The answer is the exact text of every line from the one that contains "Viewport: 707px width, 438px" to the final line of the entries below, with pictures left out.

------------------------------------

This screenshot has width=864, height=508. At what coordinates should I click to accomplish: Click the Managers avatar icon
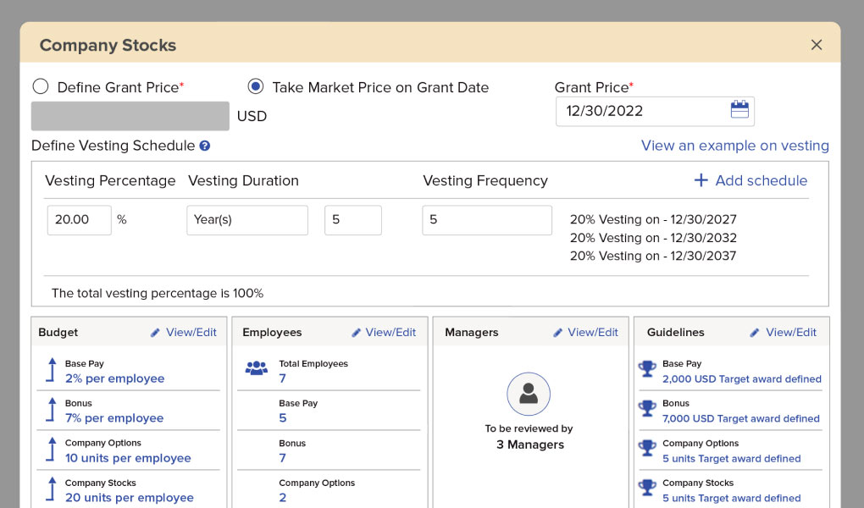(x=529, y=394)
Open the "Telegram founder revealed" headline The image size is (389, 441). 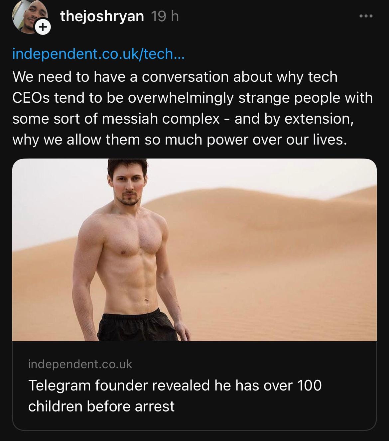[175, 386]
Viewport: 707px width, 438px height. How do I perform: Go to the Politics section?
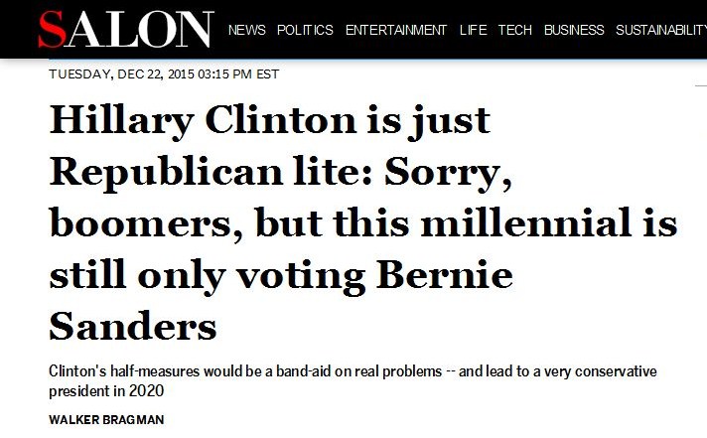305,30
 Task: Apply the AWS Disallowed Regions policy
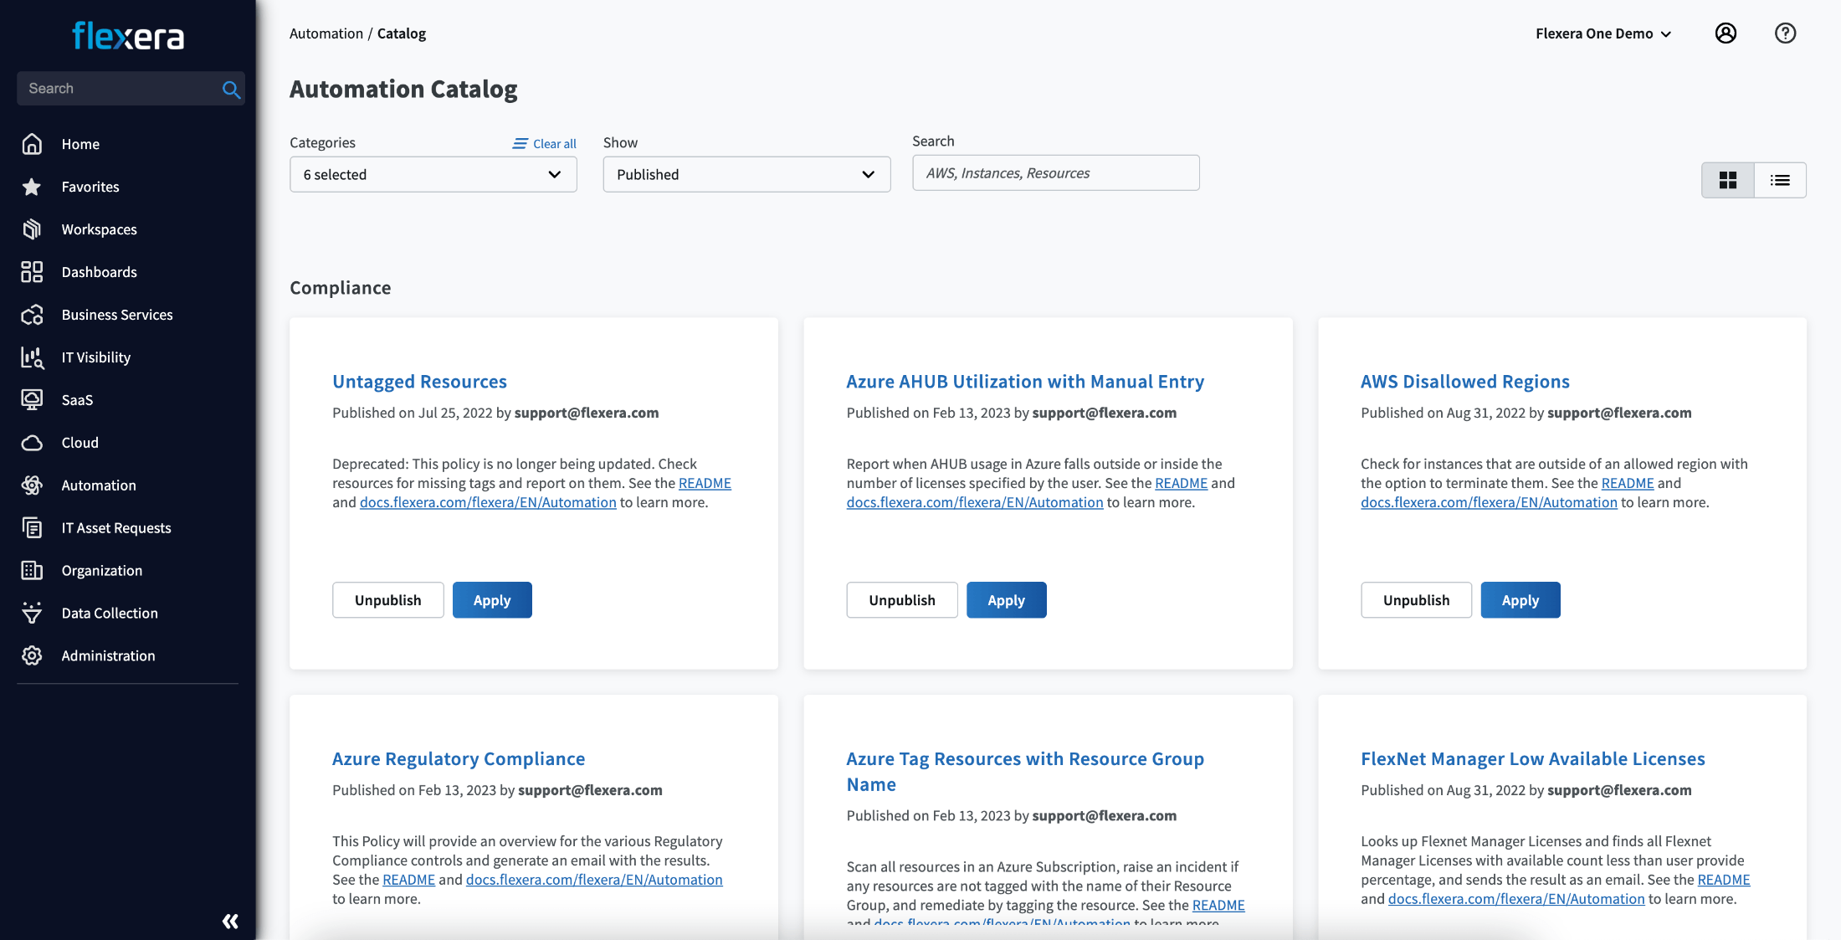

------------------------------------

> Output of the exercise
Viewport: 707px width, 438px height. How do I perform: Go to the Politics section?
305,30
 Task: Apply the AWS Disallowed Regions policy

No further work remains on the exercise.